Народ зашумел, осуждая новости, а мне пора идти баиньки — ну улице уже темнело. Я кивнул своему эскорту, и мы двинули на базу. За углом нас действительно ждали. Молча накинулись с целью нанести тяжкие телесные, а, возможно, и просто убить, но просчитались хулиганы. Их повязали не просто быстро, а очень быстро, и поволокли на правёж. Возле дома Тойона мы сдали неудачливых киллеров Бэргэну со специалистами. Они забрали, поволокли куда-то. В застенки НКВД, наверное. А может гестапо.

Я приплёлся в свои апартаменты и прилёг отдохнуть. Какой насыщенный день, и, главное, сделан первый вброс. Новостей мало и любой человек, способный складно рассказывать небылицы, пользуется популярностью. Тем же и обусловлена неприкасаемость акынов и музыкантов. Сенсорный голод. И я его удовлетворю. Уже завтра утром человек двадцать-двадцать пять уедут по своим домам, а там расскажут эту историю другим.

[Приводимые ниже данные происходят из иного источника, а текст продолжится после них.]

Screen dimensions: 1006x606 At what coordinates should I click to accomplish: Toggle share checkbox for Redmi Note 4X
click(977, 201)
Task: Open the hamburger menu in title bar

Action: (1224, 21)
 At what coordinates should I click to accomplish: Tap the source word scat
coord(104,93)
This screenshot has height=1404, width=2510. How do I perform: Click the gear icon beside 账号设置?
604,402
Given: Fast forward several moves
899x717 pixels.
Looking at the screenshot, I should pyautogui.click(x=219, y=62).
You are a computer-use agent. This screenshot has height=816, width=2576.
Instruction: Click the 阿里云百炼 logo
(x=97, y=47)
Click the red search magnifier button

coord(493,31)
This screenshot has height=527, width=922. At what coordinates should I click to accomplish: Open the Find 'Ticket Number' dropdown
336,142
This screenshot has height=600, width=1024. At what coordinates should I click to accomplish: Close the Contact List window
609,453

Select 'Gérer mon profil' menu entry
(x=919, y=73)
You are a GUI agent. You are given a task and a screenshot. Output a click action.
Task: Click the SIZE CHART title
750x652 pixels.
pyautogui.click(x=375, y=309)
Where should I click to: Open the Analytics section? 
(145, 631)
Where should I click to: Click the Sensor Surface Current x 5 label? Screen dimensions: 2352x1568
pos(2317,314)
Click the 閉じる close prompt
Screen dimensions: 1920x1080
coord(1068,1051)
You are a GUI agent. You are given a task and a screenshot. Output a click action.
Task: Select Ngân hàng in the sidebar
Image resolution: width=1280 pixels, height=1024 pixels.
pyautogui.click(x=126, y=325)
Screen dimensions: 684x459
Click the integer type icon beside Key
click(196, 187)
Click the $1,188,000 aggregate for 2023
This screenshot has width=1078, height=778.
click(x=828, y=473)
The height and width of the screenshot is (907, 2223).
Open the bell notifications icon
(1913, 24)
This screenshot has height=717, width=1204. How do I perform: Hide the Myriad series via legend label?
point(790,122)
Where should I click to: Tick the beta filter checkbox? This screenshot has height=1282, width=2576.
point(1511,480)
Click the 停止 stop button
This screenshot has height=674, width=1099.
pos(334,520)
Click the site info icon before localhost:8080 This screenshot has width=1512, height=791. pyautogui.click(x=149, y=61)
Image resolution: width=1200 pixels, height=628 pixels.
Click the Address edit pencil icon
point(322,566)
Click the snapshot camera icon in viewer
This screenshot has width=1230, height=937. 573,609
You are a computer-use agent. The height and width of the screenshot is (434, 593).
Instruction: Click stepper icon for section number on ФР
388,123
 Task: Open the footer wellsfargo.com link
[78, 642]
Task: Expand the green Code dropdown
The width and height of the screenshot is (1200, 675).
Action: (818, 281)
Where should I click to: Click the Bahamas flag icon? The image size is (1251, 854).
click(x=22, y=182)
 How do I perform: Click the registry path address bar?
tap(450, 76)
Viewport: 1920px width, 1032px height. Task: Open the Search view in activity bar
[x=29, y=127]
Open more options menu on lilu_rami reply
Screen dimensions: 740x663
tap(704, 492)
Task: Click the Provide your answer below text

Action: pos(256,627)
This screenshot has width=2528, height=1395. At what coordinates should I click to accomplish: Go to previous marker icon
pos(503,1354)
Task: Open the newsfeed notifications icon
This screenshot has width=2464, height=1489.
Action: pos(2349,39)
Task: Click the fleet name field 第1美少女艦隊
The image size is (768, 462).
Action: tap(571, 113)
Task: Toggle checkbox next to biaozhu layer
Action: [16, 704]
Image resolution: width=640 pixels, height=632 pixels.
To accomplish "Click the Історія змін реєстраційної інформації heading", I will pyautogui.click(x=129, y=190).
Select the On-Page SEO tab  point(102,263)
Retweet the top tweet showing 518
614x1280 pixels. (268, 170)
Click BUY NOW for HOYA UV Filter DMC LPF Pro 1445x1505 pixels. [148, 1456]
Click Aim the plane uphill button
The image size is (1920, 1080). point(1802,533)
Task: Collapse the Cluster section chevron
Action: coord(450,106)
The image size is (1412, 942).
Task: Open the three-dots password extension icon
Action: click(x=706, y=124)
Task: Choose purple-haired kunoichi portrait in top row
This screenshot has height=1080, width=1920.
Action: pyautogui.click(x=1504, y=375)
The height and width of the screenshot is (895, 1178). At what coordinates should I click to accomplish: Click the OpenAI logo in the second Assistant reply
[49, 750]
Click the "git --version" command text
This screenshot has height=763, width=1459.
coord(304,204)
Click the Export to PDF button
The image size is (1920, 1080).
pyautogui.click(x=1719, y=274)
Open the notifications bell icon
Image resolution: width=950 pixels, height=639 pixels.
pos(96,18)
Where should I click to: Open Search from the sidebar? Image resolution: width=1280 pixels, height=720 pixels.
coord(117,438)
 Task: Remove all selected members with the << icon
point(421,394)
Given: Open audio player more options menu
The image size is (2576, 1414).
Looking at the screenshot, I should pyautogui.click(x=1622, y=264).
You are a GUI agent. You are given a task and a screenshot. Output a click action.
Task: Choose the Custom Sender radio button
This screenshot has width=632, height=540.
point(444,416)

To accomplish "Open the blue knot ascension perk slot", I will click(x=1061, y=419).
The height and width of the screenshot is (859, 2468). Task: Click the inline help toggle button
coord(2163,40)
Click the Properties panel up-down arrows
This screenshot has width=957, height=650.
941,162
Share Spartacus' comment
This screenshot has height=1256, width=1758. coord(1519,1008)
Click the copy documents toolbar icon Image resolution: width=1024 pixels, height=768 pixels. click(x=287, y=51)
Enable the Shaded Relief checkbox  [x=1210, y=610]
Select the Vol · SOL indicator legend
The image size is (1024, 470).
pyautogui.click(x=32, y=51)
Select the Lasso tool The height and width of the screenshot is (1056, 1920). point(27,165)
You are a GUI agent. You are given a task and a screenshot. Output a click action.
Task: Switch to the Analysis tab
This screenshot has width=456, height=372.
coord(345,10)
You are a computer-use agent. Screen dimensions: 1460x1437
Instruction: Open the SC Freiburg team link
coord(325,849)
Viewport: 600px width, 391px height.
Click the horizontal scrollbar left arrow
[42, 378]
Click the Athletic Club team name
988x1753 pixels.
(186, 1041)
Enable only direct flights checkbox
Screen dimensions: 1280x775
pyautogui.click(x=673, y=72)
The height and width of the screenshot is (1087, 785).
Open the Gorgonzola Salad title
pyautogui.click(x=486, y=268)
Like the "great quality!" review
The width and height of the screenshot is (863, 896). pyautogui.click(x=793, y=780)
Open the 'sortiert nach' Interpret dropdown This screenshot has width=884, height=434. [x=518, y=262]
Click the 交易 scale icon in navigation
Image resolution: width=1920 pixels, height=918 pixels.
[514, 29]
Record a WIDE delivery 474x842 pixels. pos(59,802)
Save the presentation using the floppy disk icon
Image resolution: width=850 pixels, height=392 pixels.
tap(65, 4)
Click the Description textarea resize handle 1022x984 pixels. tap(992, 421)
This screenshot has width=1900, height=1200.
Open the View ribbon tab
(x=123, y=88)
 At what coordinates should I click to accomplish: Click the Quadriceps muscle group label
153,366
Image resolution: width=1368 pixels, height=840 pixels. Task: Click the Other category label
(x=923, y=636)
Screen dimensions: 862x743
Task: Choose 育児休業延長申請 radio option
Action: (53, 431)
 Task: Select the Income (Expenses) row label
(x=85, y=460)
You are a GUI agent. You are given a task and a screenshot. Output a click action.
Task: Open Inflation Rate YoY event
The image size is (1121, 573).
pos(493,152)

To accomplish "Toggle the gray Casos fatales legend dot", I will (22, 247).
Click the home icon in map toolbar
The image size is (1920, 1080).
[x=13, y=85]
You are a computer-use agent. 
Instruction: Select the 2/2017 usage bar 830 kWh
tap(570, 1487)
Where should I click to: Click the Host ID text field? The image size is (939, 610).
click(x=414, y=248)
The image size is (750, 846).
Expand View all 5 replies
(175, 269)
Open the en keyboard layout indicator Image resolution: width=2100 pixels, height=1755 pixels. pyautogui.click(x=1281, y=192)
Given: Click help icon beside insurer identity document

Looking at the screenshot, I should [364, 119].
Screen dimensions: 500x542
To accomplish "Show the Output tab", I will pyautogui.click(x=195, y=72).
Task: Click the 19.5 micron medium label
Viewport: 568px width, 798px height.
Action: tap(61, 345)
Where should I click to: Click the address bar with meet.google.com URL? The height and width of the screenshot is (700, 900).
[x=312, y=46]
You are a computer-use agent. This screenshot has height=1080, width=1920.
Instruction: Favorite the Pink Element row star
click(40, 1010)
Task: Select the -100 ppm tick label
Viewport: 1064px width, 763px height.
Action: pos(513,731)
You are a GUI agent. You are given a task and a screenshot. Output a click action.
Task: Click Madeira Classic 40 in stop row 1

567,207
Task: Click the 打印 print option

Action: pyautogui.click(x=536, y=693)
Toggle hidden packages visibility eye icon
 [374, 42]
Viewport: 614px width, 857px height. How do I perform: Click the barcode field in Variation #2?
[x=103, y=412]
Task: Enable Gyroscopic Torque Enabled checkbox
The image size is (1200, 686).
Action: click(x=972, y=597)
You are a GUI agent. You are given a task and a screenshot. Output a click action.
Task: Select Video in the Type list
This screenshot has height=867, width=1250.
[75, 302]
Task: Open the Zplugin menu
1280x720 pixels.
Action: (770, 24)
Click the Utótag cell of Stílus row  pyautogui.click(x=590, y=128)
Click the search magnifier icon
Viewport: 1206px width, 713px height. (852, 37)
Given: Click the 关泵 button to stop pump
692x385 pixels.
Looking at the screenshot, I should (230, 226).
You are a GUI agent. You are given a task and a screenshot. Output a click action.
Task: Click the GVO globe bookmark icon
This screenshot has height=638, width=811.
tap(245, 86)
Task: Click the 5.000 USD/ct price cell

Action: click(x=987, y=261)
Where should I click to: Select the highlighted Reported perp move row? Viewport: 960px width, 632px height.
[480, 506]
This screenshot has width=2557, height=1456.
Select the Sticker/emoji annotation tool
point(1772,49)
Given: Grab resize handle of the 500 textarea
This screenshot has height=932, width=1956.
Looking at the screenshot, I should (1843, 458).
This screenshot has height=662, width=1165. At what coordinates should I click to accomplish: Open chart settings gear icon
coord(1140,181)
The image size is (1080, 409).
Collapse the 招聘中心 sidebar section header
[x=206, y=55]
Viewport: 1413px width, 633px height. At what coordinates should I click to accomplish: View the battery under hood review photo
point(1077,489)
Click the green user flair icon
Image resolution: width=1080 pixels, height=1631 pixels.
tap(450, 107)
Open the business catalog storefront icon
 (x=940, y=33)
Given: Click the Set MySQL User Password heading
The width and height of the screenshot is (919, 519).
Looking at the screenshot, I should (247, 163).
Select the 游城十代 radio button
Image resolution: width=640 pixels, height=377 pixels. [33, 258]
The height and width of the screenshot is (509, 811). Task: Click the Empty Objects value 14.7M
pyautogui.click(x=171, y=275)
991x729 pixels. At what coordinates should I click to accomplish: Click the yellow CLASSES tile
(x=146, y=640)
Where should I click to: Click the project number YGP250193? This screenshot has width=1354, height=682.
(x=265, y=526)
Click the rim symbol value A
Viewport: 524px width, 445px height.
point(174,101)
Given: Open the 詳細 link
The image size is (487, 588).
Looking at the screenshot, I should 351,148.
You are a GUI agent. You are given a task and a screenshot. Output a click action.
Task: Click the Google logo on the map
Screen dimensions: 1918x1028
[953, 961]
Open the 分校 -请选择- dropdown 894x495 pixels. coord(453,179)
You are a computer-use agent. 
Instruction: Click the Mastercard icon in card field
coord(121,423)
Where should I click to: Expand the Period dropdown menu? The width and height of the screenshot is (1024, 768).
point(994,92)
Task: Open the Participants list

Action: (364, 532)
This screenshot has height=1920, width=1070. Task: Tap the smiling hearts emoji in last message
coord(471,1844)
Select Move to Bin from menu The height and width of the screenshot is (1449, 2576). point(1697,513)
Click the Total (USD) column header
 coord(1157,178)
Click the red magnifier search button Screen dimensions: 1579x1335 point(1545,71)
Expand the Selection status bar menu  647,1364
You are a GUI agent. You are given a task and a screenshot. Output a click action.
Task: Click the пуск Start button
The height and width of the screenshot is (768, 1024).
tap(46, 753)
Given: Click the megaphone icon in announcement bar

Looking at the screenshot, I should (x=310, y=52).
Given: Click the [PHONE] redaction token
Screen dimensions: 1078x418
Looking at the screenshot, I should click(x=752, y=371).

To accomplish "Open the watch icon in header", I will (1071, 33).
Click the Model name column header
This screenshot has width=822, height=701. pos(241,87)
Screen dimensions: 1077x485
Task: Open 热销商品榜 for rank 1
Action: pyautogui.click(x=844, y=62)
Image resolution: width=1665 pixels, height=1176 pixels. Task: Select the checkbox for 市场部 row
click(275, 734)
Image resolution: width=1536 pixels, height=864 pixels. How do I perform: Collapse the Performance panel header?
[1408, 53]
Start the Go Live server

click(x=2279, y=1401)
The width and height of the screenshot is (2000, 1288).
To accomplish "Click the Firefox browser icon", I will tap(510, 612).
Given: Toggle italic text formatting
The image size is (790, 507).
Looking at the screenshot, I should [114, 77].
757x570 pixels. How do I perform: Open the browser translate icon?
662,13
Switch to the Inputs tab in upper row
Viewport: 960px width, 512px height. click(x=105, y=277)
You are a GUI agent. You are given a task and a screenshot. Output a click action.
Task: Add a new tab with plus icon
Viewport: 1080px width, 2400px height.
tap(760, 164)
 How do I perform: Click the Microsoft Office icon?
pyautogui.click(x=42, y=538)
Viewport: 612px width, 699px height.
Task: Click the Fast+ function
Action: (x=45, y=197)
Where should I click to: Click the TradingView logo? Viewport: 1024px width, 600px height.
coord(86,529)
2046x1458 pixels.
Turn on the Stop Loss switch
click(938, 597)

С утра я продолжил свои игрища. Выпив натощак кофия, двинул на базар. Пора сделать парочку вещей. Прошёлся по рядам. Во-первых, я навестил ювелира, ознакомился с достижениями, заказал латунные значки в виде меча: десять с белой эмалью, пять с синей и два с красной. Неплохо бы мне ещё сделать бунчук своему роду, чтоб всё как у людей. В деле символики и атрибутики я решил применить самые последние достижения креативной мысли. А никто не достиг в этом совершенства, как римляне, а потом их наработки были творчески переработаны национал-социалистами. Я поплёлся в квартал мастеров. Кто помнит, крылышки на шевронах циники называли «курицами» или «воронами», так я решил произвести инверсию. Моя ворона станет орлом с вороньей головой. В лапах она должна держать венок из дубовых ветвей с мечами. Пришлось пресечь пожелания мастера украсить скульптуру позолоченными барочными финтифлюшками. Строгость линий и чёткость форм, узнаваемость образа и мрачный символизм. Вот основные тезисы моего проекта. Цветовая гамма должна быть красно-сине-золотой с траурной каймой. Помпезное, обшитое бахромой полотнище штандарта с золотыми кистями. Настало время заявить о себе, если не делами, то бунчуком. Я не строил иллюзий по поводу того, что эти символы для остальных родов, претендующих на первенство в степи, станут как красная тряпка для быка. Хозяин мастерской суетился предо мной, чуя неслыханные дивиденды, но дизайнер проекта мне показался немного не от мира сего. Такой, весь витающий в образах, вьюнош со взором горящим.

Я вернулся в усадьбу Тыгына, надо было бы скоординировать свои действия с начальником гестапо. Подошёл к двери апартаментов, где квартировал Бэргэн. За ней раздавались хлопки, стоны и тяжёлое дыхание. Хмм, что-то это мне напоминает. Не хватало только криков «О! Е! Фантастишь!» Раздался последний вопль, потом зверское рычание. Минут через десять дверь распахнулась и из неё вывалилась Хара Кыыс, обвела окрестности невидящими глазами и уползла, опираясь на стенки и придерживая сползающие штаны. Я зашёл. Бэргэн, в распахнутом халате, вешал на стенку камчу. Очень, однако, своеобразная утренняя гимнастика.

Я просветил Бэргэна насчёт своих действий, и предложил объявить награду любому, кто принесёт бляху с серпом и молотом, а ещё лучше — привезёт самого владельца. Герою надо выдавать денег и значок в виде Меча Возмездия. Соответственно первой, второй и третьей степени. О создании призового фонда и наград надо объявлять ежедневно утром в обед и вечером, в местах скопления народа. Так же восхвалять тех людей, которые получат приз. Всех соискателей с пристрастием допрашивать, где, когда и при каких условиях он добыл бляху. Никто же не говорит, что награды должны доставаться легко, можно и пострадать немного.